Identification and Expression Analyses of Equine Endogenous Retroviruses in Horses
Jeong-An Gim1,2,3, and Heui-Soo Kim1,2,*
1Department of Biological Sciences, College of Natural Sciences, Pusan National University, Busan 46241, Korea, 2Institute of Systems Biology, Pusan National University, Busan 46241, Korea, 3The Genomics Institute, Life Sciences Department, UNIST, Ulsan 44919, Korea
*Correspondence: khs307@pusan.ac.kr
Received July 24, 2017; Revised August 20, 2017; Accepted August 24, 2017.; Published online October 17, 2017.
© Korean Society for Molecular and Cellular Biology. All rights reserved.

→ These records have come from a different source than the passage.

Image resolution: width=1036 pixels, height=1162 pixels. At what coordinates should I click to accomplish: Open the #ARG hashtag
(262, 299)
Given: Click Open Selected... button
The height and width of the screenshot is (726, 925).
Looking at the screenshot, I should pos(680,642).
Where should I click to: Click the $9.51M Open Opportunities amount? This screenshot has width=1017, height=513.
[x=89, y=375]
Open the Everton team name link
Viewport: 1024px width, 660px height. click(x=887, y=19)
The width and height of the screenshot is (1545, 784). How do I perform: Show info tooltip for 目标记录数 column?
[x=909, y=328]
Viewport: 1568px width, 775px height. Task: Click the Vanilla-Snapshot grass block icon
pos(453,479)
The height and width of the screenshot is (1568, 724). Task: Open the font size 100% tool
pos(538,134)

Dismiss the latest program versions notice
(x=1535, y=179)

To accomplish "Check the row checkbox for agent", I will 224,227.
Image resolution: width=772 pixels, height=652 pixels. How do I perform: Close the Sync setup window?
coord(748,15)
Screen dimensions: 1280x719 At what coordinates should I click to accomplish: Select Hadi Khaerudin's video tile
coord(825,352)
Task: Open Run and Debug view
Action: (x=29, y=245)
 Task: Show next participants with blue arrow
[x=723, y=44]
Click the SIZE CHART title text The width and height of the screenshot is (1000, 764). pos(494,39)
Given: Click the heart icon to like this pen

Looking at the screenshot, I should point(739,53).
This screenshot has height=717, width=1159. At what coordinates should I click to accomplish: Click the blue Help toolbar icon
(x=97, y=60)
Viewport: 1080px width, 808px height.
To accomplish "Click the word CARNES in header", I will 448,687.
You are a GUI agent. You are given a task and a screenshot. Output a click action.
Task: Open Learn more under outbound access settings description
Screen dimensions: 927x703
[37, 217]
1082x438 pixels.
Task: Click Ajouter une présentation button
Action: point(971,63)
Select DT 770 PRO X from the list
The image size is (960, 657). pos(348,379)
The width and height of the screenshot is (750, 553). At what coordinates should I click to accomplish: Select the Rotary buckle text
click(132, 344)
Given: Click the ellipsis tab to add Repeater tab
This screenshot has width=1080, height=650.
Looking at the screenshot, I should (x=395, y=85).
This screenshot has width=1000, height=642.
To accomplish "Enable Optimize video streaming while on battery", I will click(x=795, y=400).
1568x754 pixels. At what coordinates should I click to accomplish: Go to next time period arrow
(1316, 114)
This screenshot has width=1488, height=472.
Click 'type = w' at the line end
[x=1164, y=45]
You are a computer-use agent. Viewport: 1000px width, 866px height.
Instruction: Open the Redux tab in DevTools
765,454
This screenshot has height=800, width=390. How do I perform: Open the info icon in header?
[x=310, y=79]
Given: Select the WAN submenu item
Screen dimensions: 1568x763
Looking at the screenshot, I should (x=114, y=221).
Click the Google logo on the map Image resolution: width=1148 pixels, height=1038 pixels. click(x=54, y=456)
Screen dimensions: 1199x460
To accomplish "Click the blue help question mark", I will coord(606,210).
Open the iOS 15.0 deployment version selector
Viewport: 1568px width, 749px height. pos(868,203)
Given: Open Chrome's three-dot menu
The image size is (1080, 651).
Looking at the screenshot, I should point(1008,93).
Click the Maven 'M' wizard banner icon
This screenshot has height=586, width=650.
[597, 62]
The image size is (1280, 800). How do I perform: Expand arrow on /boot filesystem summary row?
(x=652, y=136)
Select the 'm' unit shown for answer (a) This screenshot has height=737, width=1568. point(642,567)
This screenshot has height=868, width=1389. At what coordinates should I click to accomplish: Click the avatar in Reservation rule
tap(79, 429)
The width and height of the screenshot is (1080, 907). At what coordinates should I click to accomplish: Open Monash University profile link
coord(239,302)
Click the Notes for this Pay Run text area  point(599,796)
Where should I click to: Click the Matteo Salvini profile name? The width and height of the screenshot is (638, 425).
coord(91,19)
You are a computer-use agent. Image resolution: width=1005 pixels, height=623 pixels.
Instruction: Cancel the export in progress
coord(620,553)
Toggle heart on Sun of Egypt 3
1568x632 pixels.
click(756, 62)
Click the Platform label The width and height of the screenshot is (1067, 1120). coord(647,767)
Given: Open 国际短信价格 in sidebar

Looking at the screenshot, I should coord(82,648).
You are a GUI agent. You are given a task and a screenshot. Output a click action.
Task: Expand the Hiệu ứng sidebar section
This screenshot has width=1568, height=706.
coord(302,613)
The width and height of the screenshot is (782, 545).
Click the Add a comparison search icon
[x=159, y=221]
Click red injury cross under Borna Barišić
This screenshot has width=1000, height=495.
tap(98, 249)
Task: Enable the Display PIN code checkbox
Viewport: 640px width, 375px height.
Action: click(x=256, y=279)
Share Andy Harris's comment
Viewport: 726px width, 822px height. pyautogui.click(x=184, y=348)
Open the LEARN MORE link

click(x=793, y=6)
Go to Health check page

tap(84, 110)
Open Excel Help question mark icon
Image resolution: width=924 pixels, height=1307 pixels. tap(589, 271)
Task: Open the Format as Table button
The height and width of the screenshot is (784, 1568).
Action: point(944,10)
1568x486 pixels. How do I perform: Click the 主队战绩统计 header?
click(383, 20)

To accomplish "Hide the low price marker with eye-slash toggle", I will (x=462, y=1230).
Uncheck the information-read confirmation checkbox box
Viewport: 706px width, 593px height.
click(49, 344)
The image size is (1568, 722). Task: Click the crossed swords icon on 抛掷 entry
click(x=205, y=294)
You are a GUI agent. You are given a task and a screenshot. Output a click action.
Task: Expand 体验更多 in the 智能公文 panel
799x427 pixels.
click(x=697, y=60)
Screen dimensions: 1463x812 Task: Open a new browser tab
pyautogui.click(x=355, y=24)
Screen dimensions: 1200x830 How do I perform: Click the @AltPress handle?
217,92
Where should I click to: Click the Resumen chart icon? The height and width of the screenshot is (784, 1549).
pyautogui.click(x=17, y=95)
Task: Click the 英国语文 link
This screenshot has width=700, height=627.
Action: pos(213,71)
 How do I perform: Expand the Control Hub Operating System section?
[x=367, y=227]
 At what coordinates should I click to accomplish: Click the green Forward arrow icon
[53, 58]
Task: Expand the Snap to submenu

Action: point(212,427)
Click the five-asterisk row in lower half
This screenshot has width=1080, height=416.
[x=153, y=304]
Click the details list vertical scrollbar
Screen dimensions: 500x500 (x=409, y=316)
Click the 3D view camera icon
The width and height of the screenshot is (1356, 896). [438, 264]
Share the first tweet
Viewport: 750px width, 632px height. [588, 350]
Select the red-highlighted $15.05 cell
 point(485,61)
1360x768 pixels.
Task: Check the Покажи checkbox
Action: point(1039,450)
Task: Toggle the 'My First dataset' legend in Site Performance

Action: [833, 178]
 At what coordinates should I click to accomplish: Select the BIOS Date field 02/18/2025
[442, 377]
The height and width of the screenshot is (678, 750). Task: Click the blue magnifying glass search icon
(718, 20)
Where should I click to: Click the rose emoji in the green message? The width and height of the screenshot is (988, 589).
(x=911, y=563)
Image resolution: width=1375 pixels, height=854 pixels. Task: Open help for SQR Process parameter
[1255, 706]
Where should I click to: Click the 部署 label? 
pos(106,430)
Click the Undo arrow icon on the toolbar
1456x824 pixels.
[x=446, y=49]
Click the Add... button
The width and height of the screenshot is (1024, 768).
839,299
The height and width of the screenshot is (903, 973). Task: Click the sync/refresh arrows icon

This is an open-access article distributed under the terms of the Creative Commons Attribution-NonCommercial-ShareAlike 3.0 Unported License. To view a copy of this license, visit (http://creativecommons.org/licenses/by-nc-sa/3.0/).
ABSTRACT

Endogenous retroviruses (ERVs) have been integrated into vertebrate genomes and have momentously affected host organisms. Horses (Equus caballus) have been domesticated and selected for elite racing ability over centuries. ERVs played an important role in the evolutionary diversification of the horse genome. In the present study, we identified six equine ERV families (EqERVs-E1, I1, M2, P1, S1, and Y4), their full-length viral open reading frames (ORFs), and elucidated their phylogenetic relationships. The divergence time of EqERV families assuming an evolutionary rate of 0.2%/Myr indicated that EqERV-S3 (75.4 million years ago; mya) on chromosome 10 is an old EqERV family and EqERV-P5 (1.2 Mya) on chromosome 12 is a young member. During the evolutionary diversification of horses, the EqERV-I family diverged 1.7 Mya to 38.7 Mya. Reverse transcription quantitative real-time PCR (RT-qPCR) amplification of EqERV pol genes showed greater expression in the cerebellum of the Jeju horse than the Thoroughbred horse. These results could contribute further dynamic studies for horse genome in relation to EqERV gene function.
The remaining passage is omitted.